Однако продолжить он мне не позволил.

– Я всё лето подрабатывал. На билет собирал. И только в морг и устроился. Не потому что мне на мёртвых людей приятней смотреть, чем на живых. А потому что на работу не брали. Никуда. Понимаешь?! Ни в официанты, ни в курьеры, ни в продавцы. А, господин дракон?.. Отлично. Зайдите завтра. А завтра…

Он махнул рукой.

– Но есть же указ, – не поверил я.

– Есть, – покивал Пит.– И этот указ я могу засунуть себе… куда угодно. Скажем, в мою огнедышащую пасть, как один выразился, стоило мне отвернуться.

Я посмотрел на Пита – он не врал. И не преувеличивал. Короче, неприятный трёп у нас вышел. Настроения мне не прибавил.

А ещё мы проиграли финал чемпионата. Обидно проиграли. По пенальти. Ленка и Пит утешали нас с Квидером как могли. Но у них мало что получалось.

И тут, как-то неожиданно, кончилось лето. Пришлось вновь собирать портфель. И двигаться в школу.

Я сел за одну парту с Квидером. Ленка сзади – с отличницей Татьяной. А Питу досталось место с ещё одной новенькой, с Деборой. Ничего не хочу сказать, красивая та оказалась девчонка, но не в моём вкусе. Вся приглаженная, причесанная, а, кроме того, глазастая, и ноги от ушей. Такие, по-моему, для обложки журнала хороши. А не для реальной жизни. Но Питу Дебора приглянулась. И когда она вошла в класс, он уставился на неё во все глаза. Хоть отклеивай. Я лишь головой покачал – дело не моё. Хочет – пусть пялиться. Сколько его драконьей душе угодно.

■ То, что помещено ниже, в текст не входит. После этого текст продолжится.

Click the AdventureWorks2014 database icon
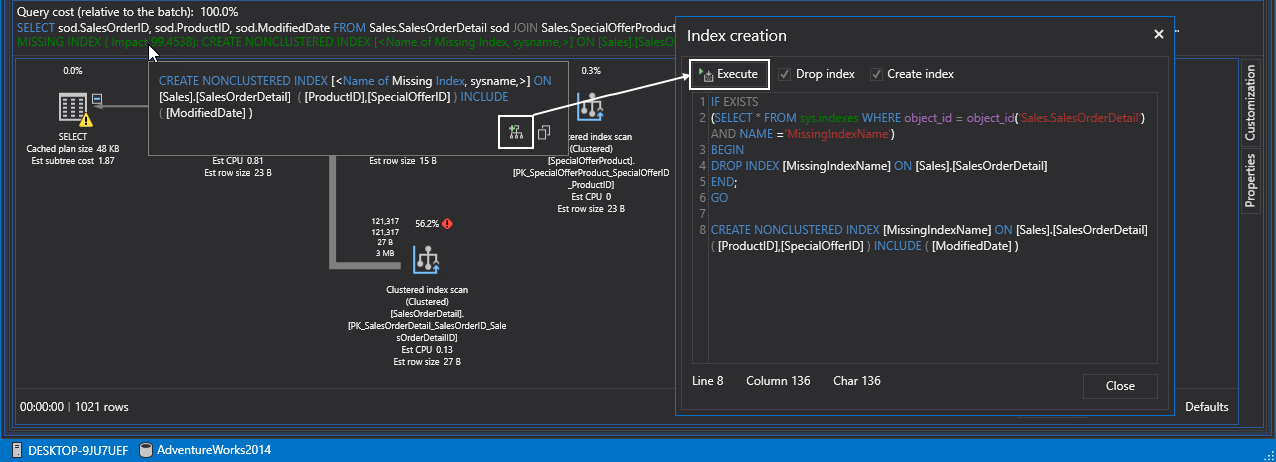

Когда начались занятия, выяснилось, что Пит – ещё тот «заучка». Формулы от него отлетали – только держись. Проблемы возникли в другом. Одноклассники сторонились его, таращились как-то с напряжением. Зыркнут и отвернуться. Как стесняются. И учителя туда же. Прямо – заговор! А потом в школу заявился родич Рыжего и о чём-то долго беседовал с директором. Про что они там тёрли, сам Рыжий и два его подпевалы – Дабл и Векша – нам после занятий выложили. Похвастались. Оказывается, разговор шёл о Пите. Что, мол, негоже в класс с обычными детьми засовывать дракона. Оно ведь, «драконье семя» сейчас безопасно. А после нам тут всем тошно станет. И Пит, как подрастёт, нас всех со света сживёт. Вот так. Ни много ни мало. Послушали мы это, посмеялись, обозвали обоих Рыжих – и старого, и малого – «уродами», и забыли. Однако дело на том не кончилось.

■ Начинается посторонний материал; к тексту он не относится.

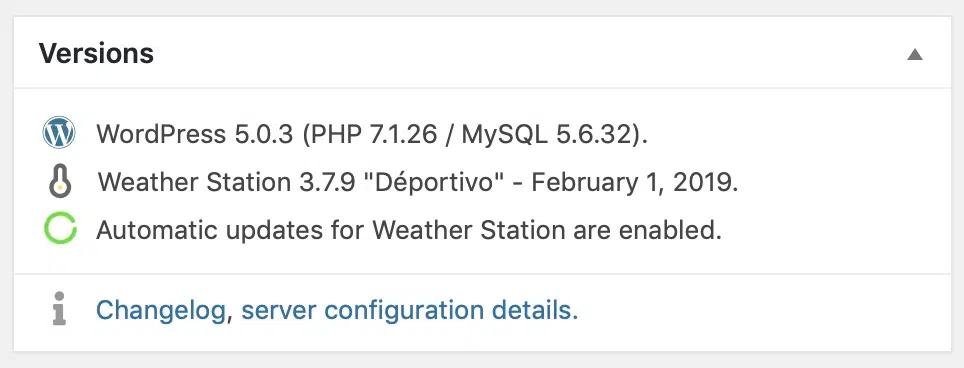Click the February 1, 2019 release date
Image resolution: width=964 pixels, height=368 pixels.
point(633,182)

Буквально назавтра на перемене мне встретился Дабл. И явно не случайно. Потому что, едва высмотрев, схватил за рукав и оттянул к стене. Мне даже интересно стало: ведь неспроста! А, кроме того, я на всякий случай руки из карманов вытащил. Вдруг придётся кулаками махать. Однако до драки не дошло. Дабл был настроен миролюбиво.

– Здорово, Скоба, – пробасил он.

– Здорово, – ответил я.– Виделись.

– Ты вот что, Скоба, – заговорил Дабл сбивчиво, словно волнуясь, – мы тут подумали… ты не думай, что мы что-то против тебя имеем, но знаешь…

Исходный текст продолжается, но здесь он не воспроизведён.